In America, the arable land is owned by less than 3% of the people. In Ethiopia, it is 80%. So Ethiopia should be richer, right?

Concentrated wealth does not create jobs, distributed wealth does.

America has 492 billionaires, while Ethiopia has none. So Ethiopia wins again.

If people cannot afford to buy new shoes every year then there will NOT be a shoe factory

Yet in America, where people buy plenty of shoes, there are almost no shoe factories. In Vietnam, where most people cannot afford to buy new shoes every year, there are plenty of shoe factories, more than any other country.

Comment Re:this is a good thing (Score 1) 230

It takes two people to create a job: one to offer the position, and one to accept it.

Unless they are the same person. Billions of people are self-employed. Employing yourself is by far the most common way to get rich. People that seek out, or create, opportunity tend to do much better than people that sit around and whine about nobody handing it to them.

those who offer the positions are greedy ... I wouldn't consider them to be any more virtuous ...

Indeed. This is why economic systems that harness greed (e.g. capitalism) are far better at generating prosperity than economic systems based on virtue (e.g. socialism).

Comment Re:Not France vs US (Score 1) 309

small local bookshops are inherently worth protecting. Why is that?

Because you need many, many competitors in a market for it to actually be a market. The amount of large corporations any market can support is limited and fairly low, general business wisdom has it that it is around 3-5 with the first 3 being profitable and two or so more being able to just barely make it.

If you want many participants in a market, most of them will be small. That is why small shops are worthy of protection.

You also want to have employment in your country be fairly even, and not have some areas with high demand and low supply and some with low demand and many unemployed, which is why local shops are worthy of protection.

Really, you just need to use your brain a little more and it's all very simple.

Perhaps the space the bookshops used up can be replaced by coffee shops

Maybe, but this is not at all about bookshops being replaced by something else, it's about small competitors being driven out by large competitors, so put the strawman away again.

Comment Re:Not France vs US (Score 1) 309

Protectionism is protectionism,

And sometimes it is needed. The whole "free market über alles" philosophy makes assumptions that are not true in the real world, such as perfect transparency. To come even close to working as it should, the free market needs to be guided. Among other things, protecting small competitors guarantees that it remains a free market and doesn't turn into an oligopol or a monopol.

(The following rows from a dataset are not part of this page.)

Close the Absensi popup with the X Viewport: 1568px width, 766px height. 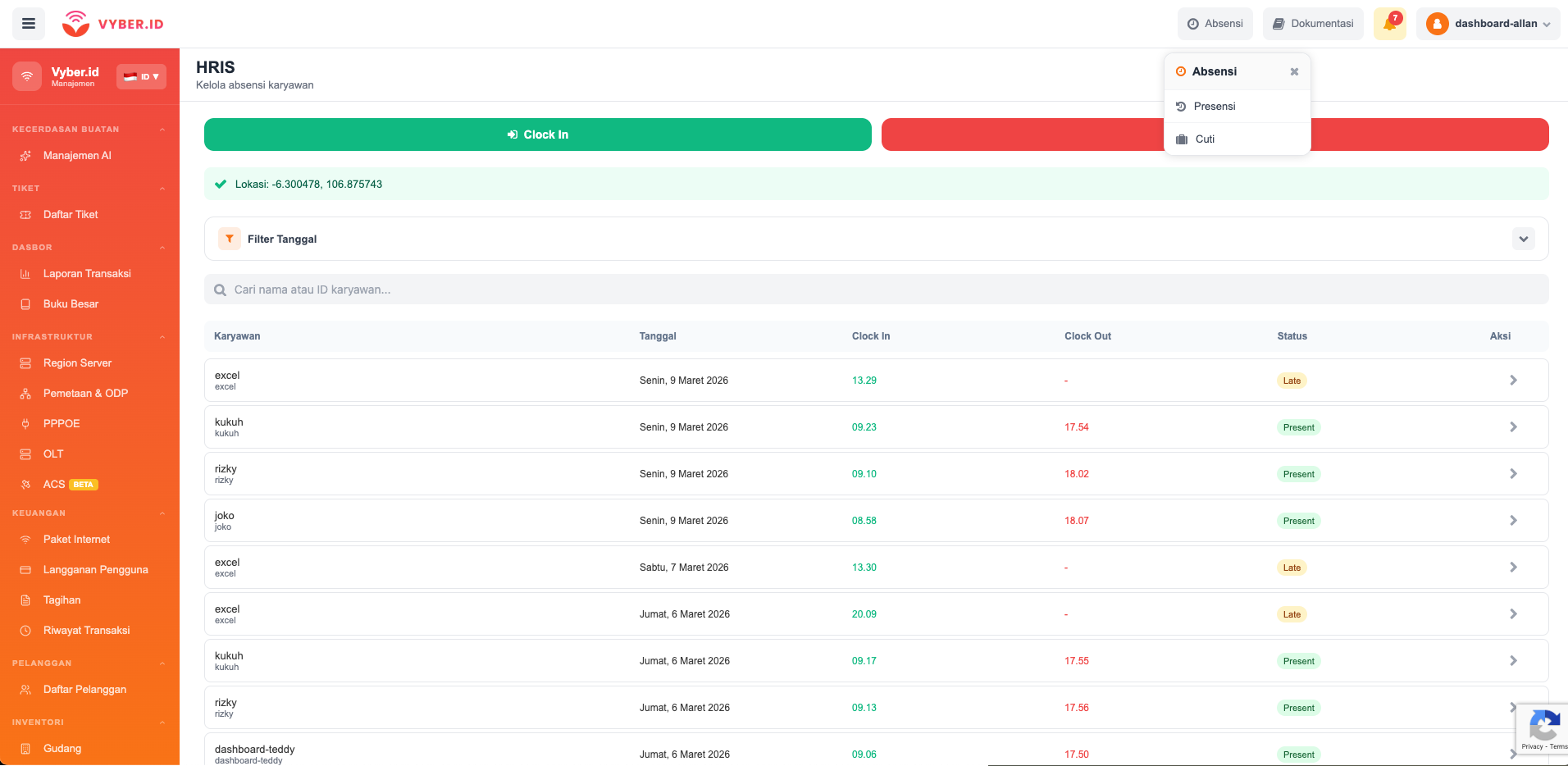click(x=1294, y=71)
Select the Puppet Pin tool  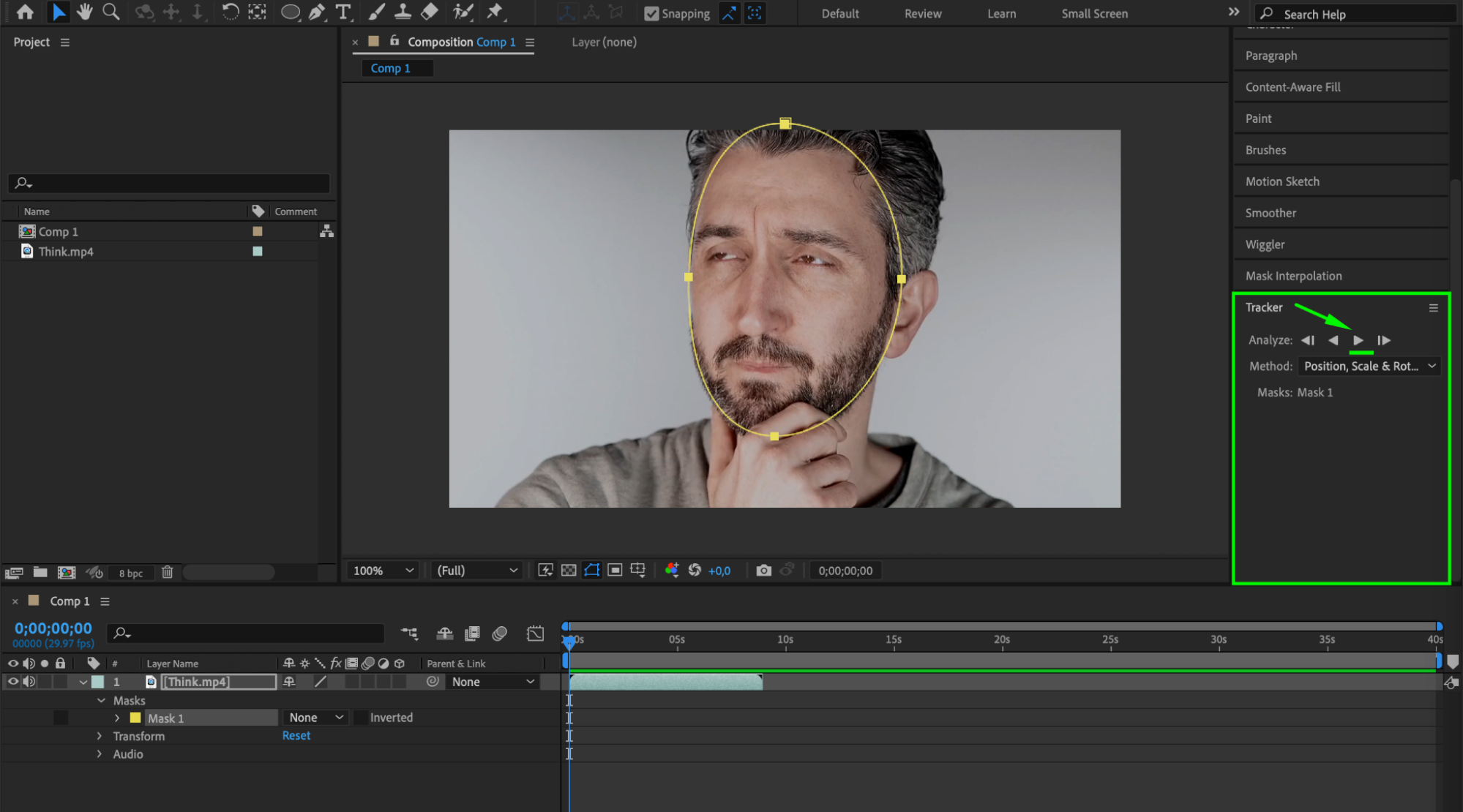click(495, 12)
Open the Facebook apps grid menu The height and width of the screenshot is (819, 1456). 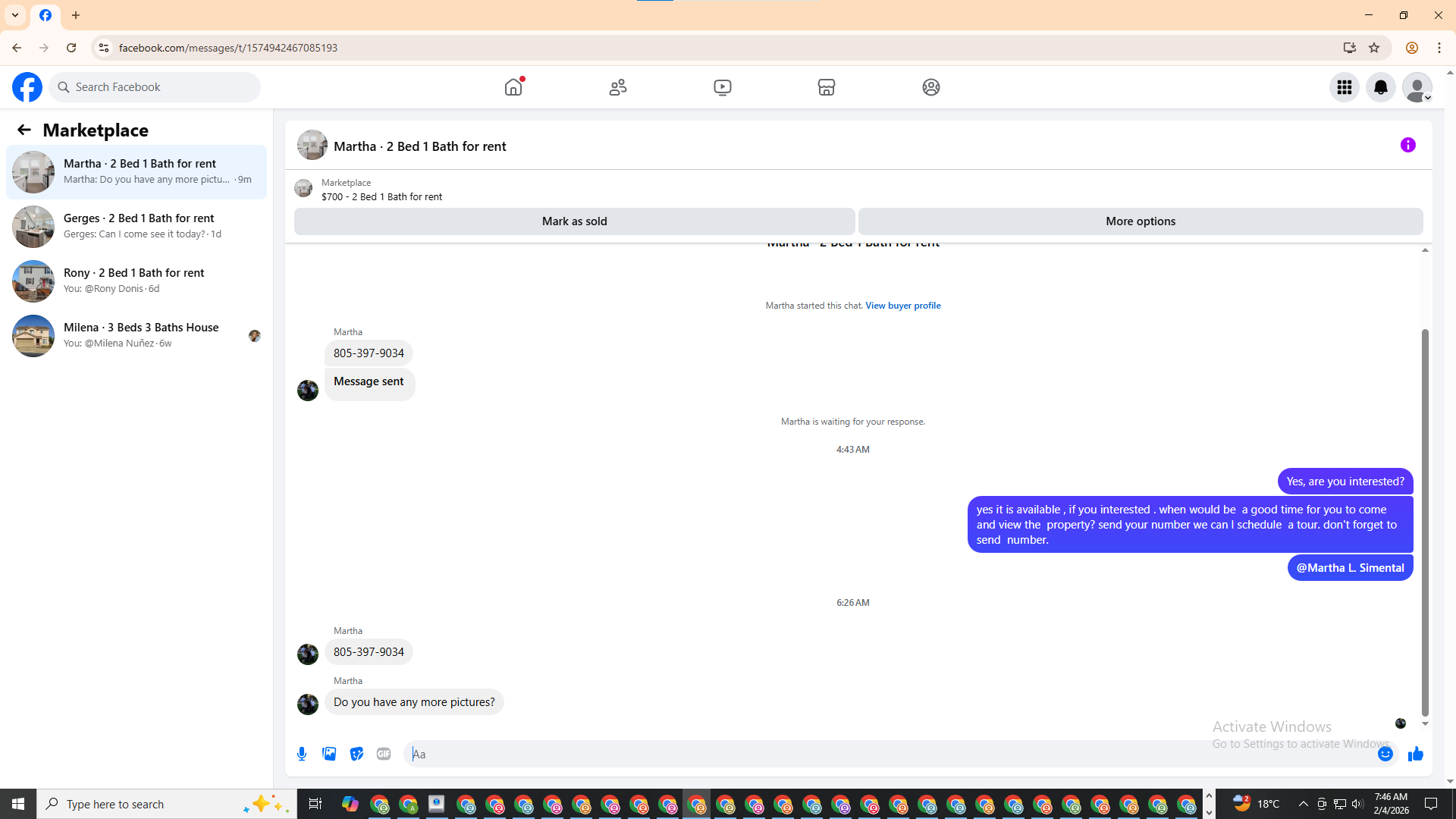tap(1344, 87)
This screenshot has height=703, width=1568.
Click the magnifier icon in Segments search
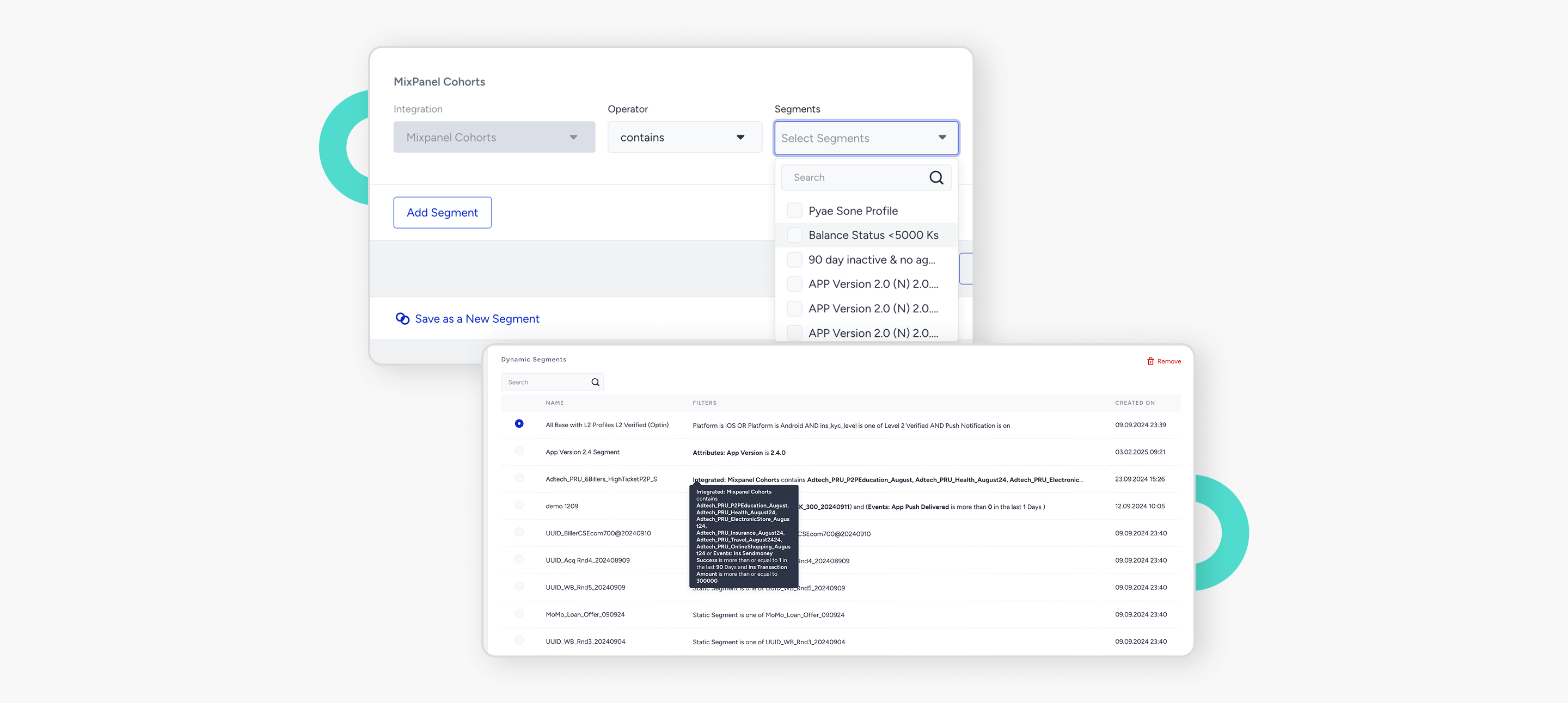(x=935, y=177)
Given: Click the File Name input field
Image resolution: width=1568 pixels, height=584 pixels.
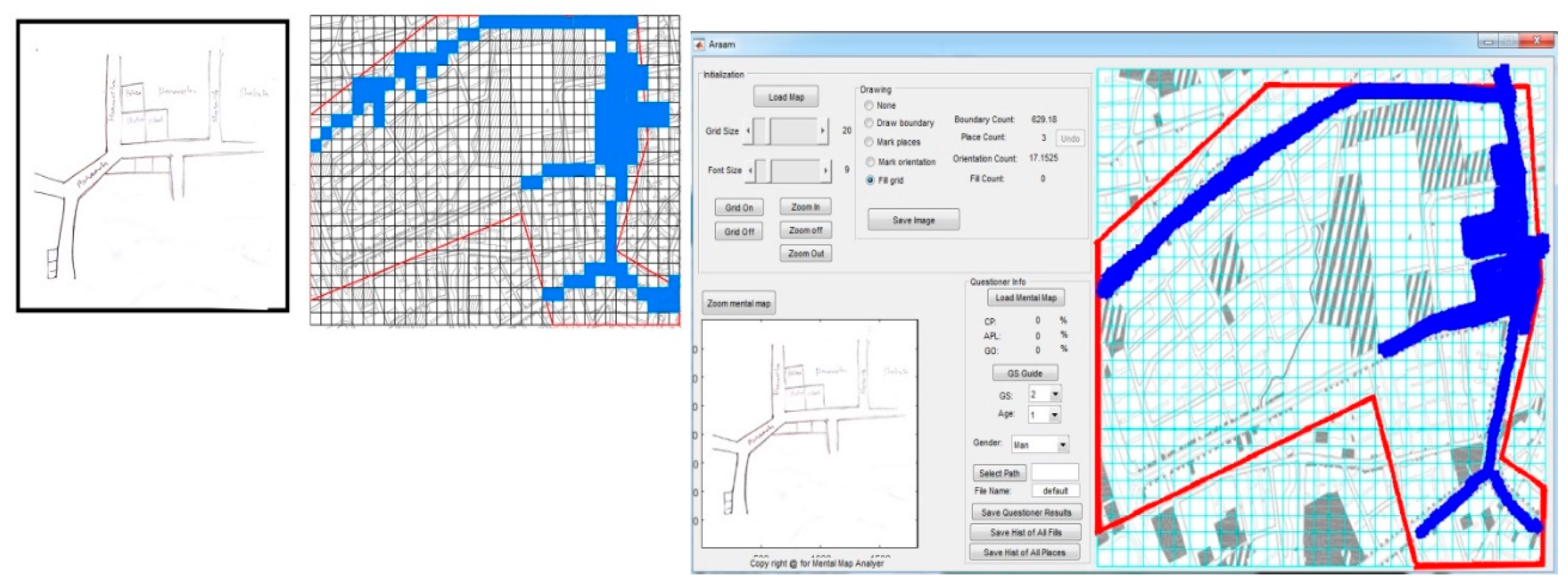Looking at the screenshot, I should [1055, 491].
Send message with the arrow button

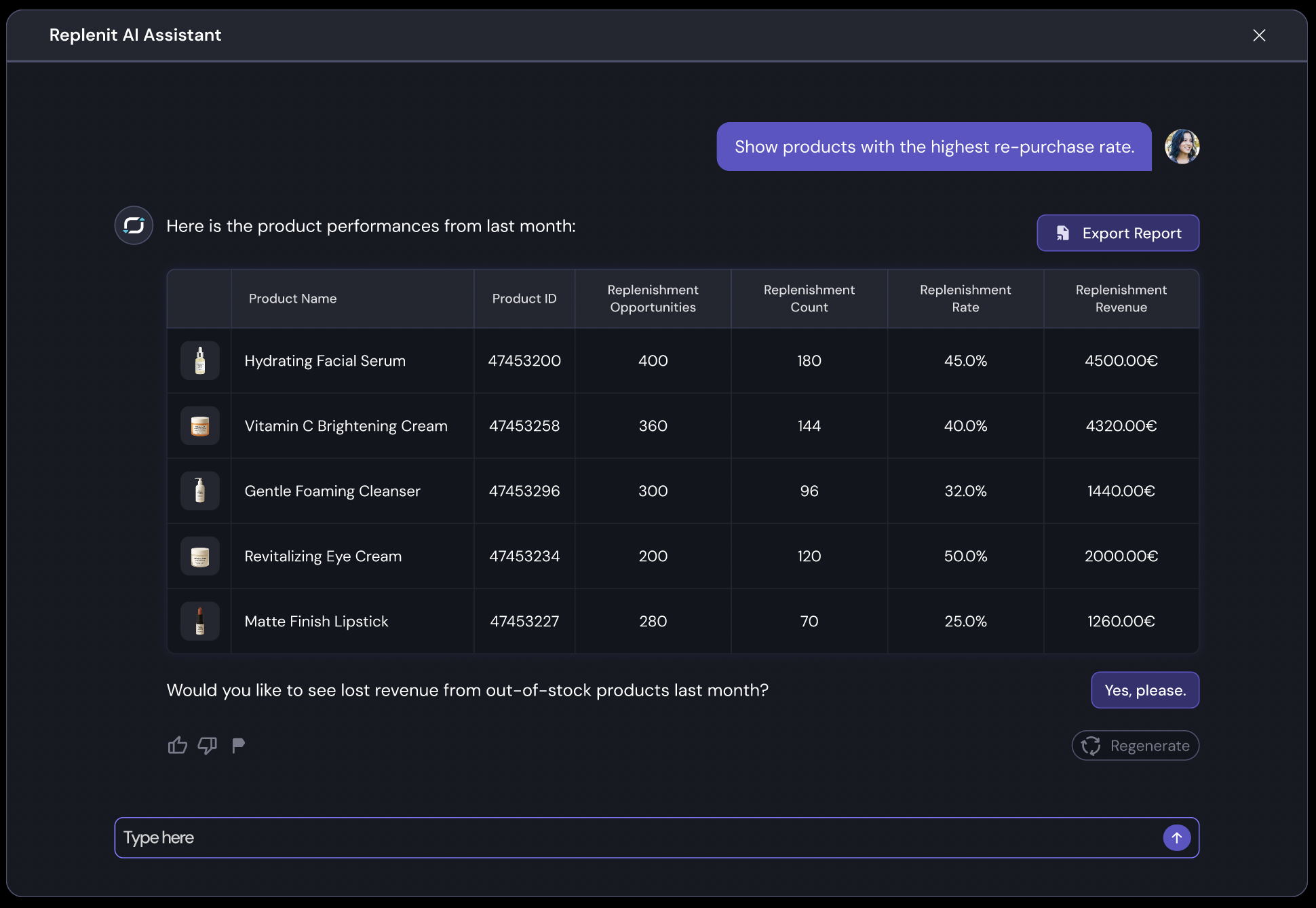(1176, 837)
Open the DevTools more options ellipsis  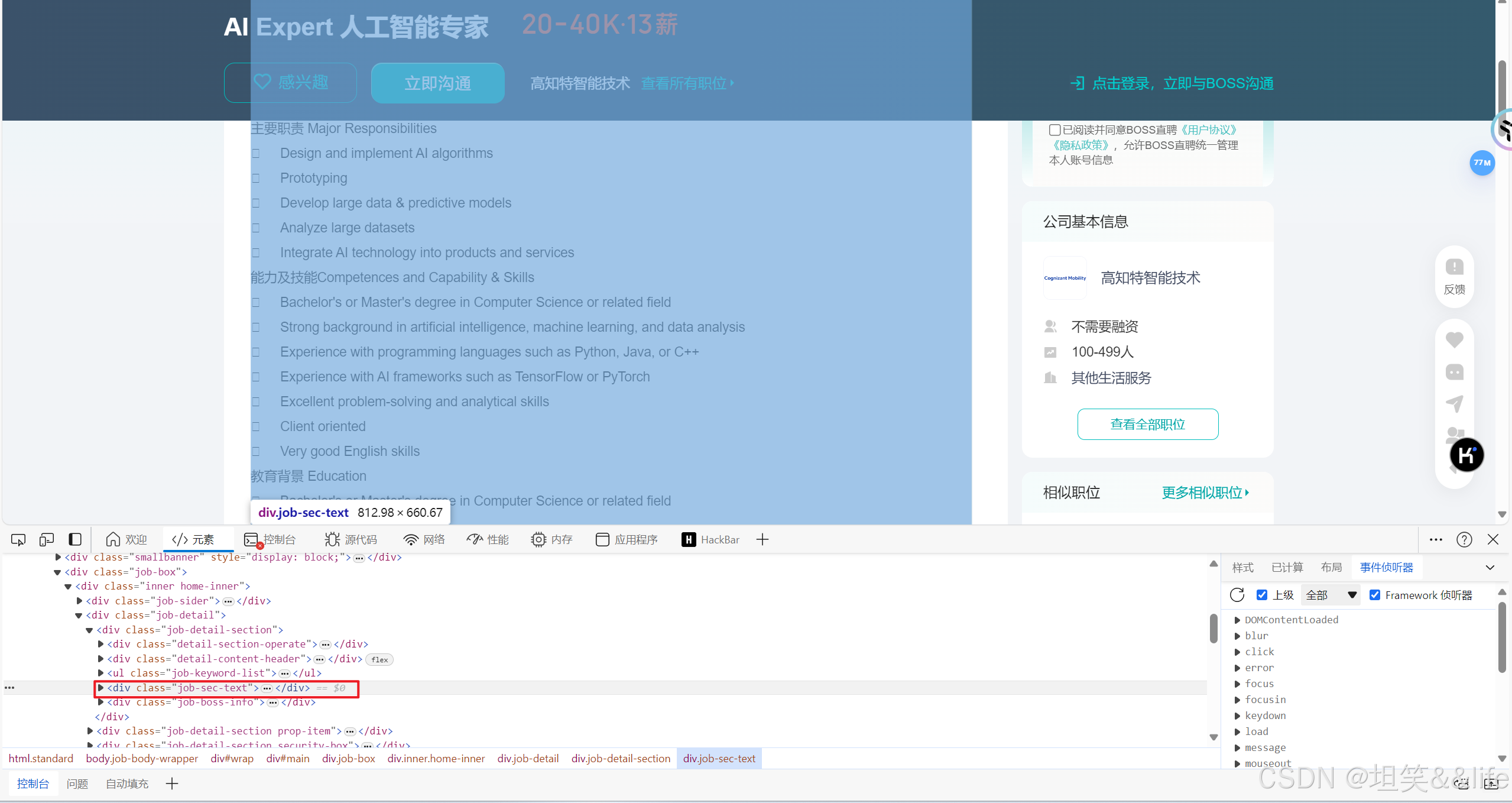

Comment Re:Things are simple... (Score 1) 309

The ones that actually provide value to the customer will stay due to people actually visiting them.

Unfortunately, they will not. Too many people will use the cozy atmosphere and the good service to make their selection, and then order it online because it costs a dollar less.

Yes, poor buggy whip makers will be out of jobs in the short term, but we can't all be riding carriages into the future...

Except that Amazon has not invented the car. The buggy whip makers are not going to be out of jobs, they are going to be replaced by minimum-wage buggy whip warehouse slaves.

Comment Re:this is a good thing (Score 1) 230

With an economic model based on the exploitation of scarcity of resources ...

Except that our economy is mostly NOT based on the exploitation of scare resources. Someone writing code is not "stealing" from anyone else. They are creating value from nothing. The raw materials (petroleum and metal ore) in an iPhone is worth about 5 cents. The main commodities that our economy needs (oil, coal, iron ore, silica sand) are not "scarce", and it is absurd to claim that poor people would be better off somehow if they were left in the ground.

they don't care as long as its some homeless 'bum'

So if we close all the diamond mines, we will no longer have homeless bums? Sure. Whatever.